Cumhurbaşkanlığı Hükümet Sistemi'nden önce bakan dışardan atandığında dokunulmazlık zırhına sahip olduğunu ancak şimdi böyle bir korumanın olmadığını ifade eden emekli savcı Cihan Ergün, genel anlamda resen soruşturma açılabileceği gibi cumhurbaşkanı makamının da soruşturma izni verebileceğini söyledi.
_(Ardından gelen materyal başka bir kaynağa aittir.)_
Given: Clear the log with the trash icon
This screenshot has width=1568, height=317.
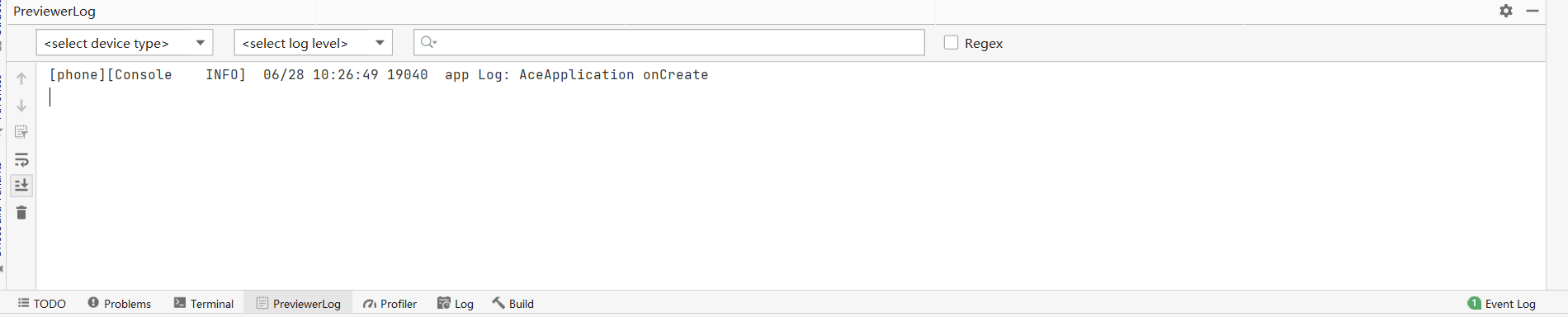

Bir bakanın diğer bir kişi hakkında suç duyurusunda bulunmasının kendi ihbarı nedeniyle hakkında soruşturma yapılması gerektirmediğini aktaran Ergün, "Her iddia ile kişileri zan altında bırakamayız. Birileri söylüyor diye bir kişi hakkında soruşturma yapmak da onu lekeler. Hukuka göre insanların lekelenmeme hakkı vardır. İddialar kuvvetli şüphe oluşturuyorsa soruşturma yapmak gerekir" değerlendirmesi yaptı. 
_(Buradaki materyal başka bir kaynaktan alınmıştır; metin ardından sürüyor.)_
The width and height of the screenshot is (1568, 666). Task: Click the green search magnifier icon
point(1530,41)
"Siyasi kişiler hakkında iddialar varsa direk adli soruşturma olmasa dahi bir ön araştırma yapmak gerekir" diyen Ergün, sözlerine şöyle devam etti:

"İddia sahibine de şöyle sormak lazım; ‘Söylediklerini ispat edebiliyor musun?' Ancak bunu şimdi iddia sahibine soramıyoruz çünkü elimizin altında değil. Bir vatandaş yanlış isnatlarda bulunarak herhangi bir kişiyi karalayamaz. Sayın bakanın şikayeti iddiaların gerçeği yansıtmadığına ilişkindir"

 

Ömer Faruk Eminağaoğlu
Ömer Faruk Eminağaoğlu / Fotoğraf: Twitter

 

"Başvuru hukuken hiçbir anlam ifade etmiyor"

Eski Yargıçlar ve Savcılar Birliği (YARSAV) Başkanı Ömer Faruk Eminağaoğlu da bir bakanın görev suçu ile ilgili savcılıkların yetki ve görevinin sözkonusu olmadığını belirtti. 
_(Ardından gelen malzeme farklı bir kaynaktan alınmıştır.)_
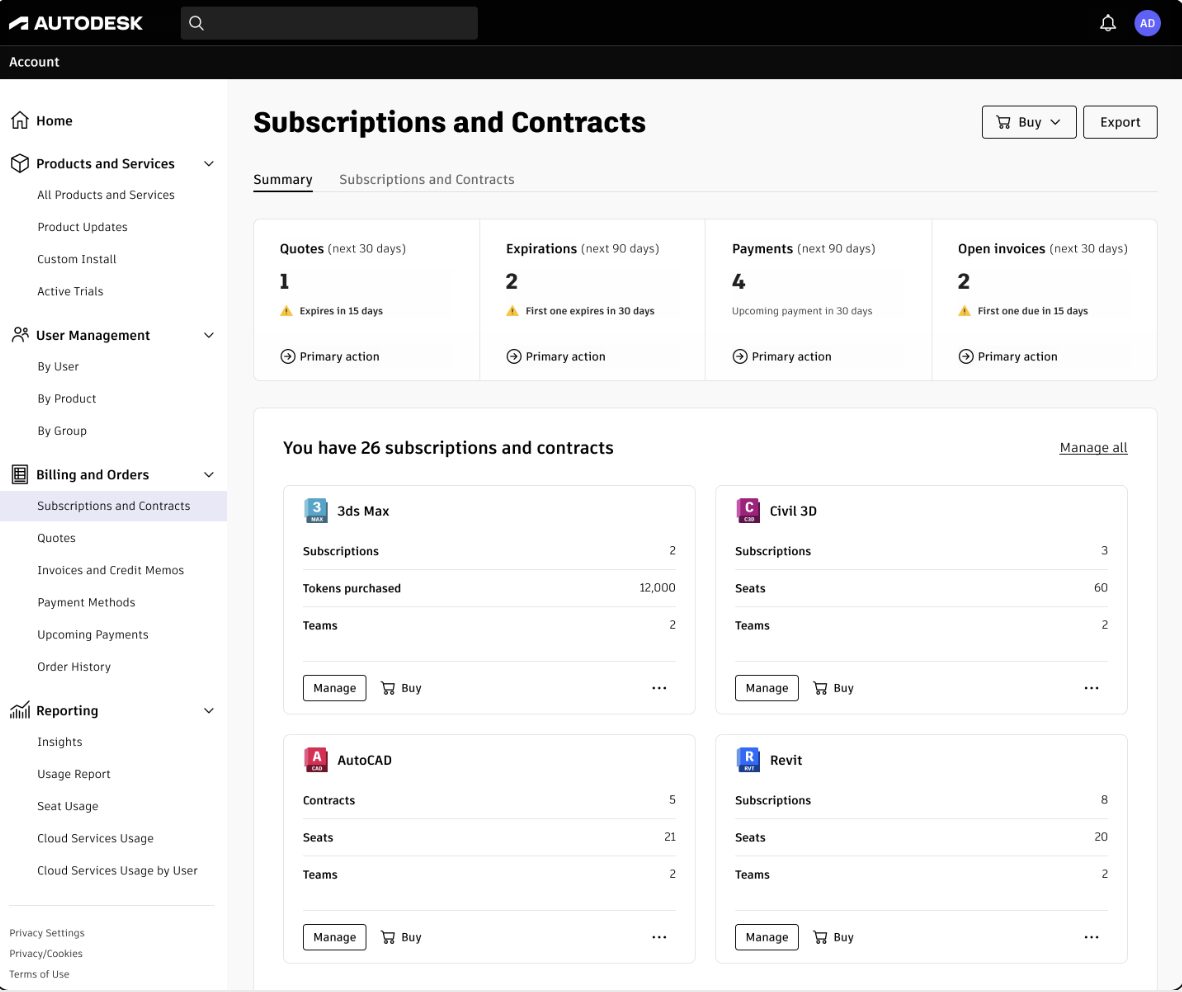This screenshot has width=1182, height=992.
Task: Open notifications via the bell icon
Action: (x=1107, y=22)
Görev suçlarıyla ilgili soruşturmanın ancak TBMM onayıyla yapılması gerektiğini ifade eden Eminağaoğlu, "Eğer böyle bir amaç güdülüyor ise Türkiye Büyük Millet Meclis'in soruşturma açması ve 400 milletvekilinin oyuyla da ‘Yüce Divan' sıfatıyla Anayasa Mahkemesi'ne (AYM) sev etmesi gerekir" dedi.

İçişleri Bakanı Soylu'nun her vatandaş gibi suç duyurusunda bulunabileceğini kaydeden Eminağaoğlu, sözlerini şöyle tamamladı:

"Tek görevli merci TBMM ve Yüce Divan'dır. Onun ötesindeki işlem ve başvurular kamuoyu önünde hiçbir sonuç doğurmayan ve kendini aklamaya yönelik iş ve işlemlerdir. Soylu'nun başkaları hakkında suç duyurusunda bulunması her vatandaş gibi haktır. Ancak kendisi hakkında yapacağı bir başvuru hukuken hiçbir anlam ifade etmeyen ve yasalar yönünden de bir sonuç doğurmayan bir başvurudur."